Well, if you follow the trends in silver coinage at the time it's almost a logical progression.
Denarii started out as basically totally silver. When mined from the ground silver has some impurities, and these remained, but besides that (and the occasional unscrupulous mint worker who threw in some bronze and stole some silver) they were about as close as they could get. In times of war they would sometimes debase the silver, and the denarii made then would end up getting traded much longer than normal, because it made less sense to melt it back down when you could spend it as a regular denarius even with the lower silver content. This is one of the reasons that the really cool Marc Antony denarii are usually in terrible shape; there is evidence that some were circulated for over 200 years.
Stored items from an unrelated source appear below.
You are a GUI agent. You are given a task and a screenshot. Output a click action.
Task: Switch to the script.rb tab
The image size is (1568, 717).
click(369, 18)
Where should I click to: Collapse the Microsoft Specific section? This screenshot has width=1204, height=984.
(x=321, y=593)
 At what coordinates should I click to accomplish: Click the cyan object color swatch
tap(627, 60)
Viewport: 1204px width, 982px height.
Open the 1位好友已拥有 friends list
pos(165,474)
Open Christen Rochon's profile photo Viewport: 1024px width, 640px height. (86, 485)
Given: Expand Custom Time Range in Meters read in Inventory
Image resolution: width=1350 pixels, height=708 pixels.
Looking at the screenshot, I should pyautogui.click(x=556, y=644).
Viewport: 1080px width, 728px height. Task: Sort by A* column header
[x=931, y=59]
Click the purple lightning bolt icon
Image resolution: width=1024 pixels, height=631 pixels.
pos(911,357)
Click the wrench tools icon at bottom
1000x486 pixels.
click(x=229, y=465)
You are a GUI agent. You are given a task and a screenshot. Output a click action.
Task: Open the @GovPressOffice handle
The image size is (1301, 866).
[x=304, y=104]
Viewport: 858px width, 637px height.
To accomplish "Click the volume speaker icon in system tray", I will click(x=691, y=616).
So then people started figuring something out: if I'm running short on silver, all I have to do is put a little less silver in a coin and I can make more of them! And they look practically the same, so it's basically free money! (Inflation was not well understood in the ancient world.) Nero was the first to make a policy of debased money in Rome, going from 4g of silver to 3.8g (64 AD). By the time of Septimius Severus (190s AD) it was down to 1.82g.
Around that time people started wondering if maybe this was a problem and Septimius' son and successor Caracalla decided to make a new type of coin, the double denarius (commonly known as the Antoninianus, based on one of Caracalla's real names.) The reason it isn't commonly known as the much easier to spell double denarius is that it wasn't actually the silver weight of two denarii; it was the equivalent of 1.5. People realized this quickly and hoarded the denarii, but the denarii ceased to be minted after a while.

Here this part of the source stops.